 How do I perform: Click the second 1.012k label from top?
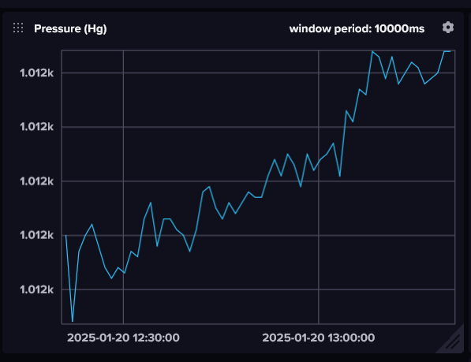(36, 127)
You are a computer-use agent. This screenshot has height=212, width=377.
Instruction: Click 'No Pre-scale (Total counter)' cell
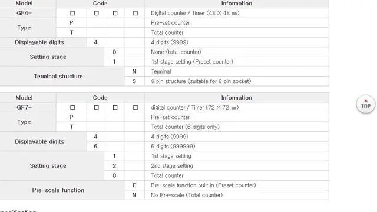tap(237, 195)
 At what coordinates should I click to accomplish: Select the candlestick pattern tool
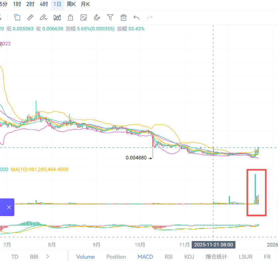click(x=57, y=17)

What you are asked to do:
Omit the pictures. Transcribe word for word the lines from the one containing "Instruction: Click 'No" through the end of the listing, inclusive.

Task response:
Instruction: Click 'No Pre-scale (Total counter)' cell
tap(237, 195)
 At what coordinates should I click to accomplish: Select the candlestick pattern tool
click(x=57, y=17)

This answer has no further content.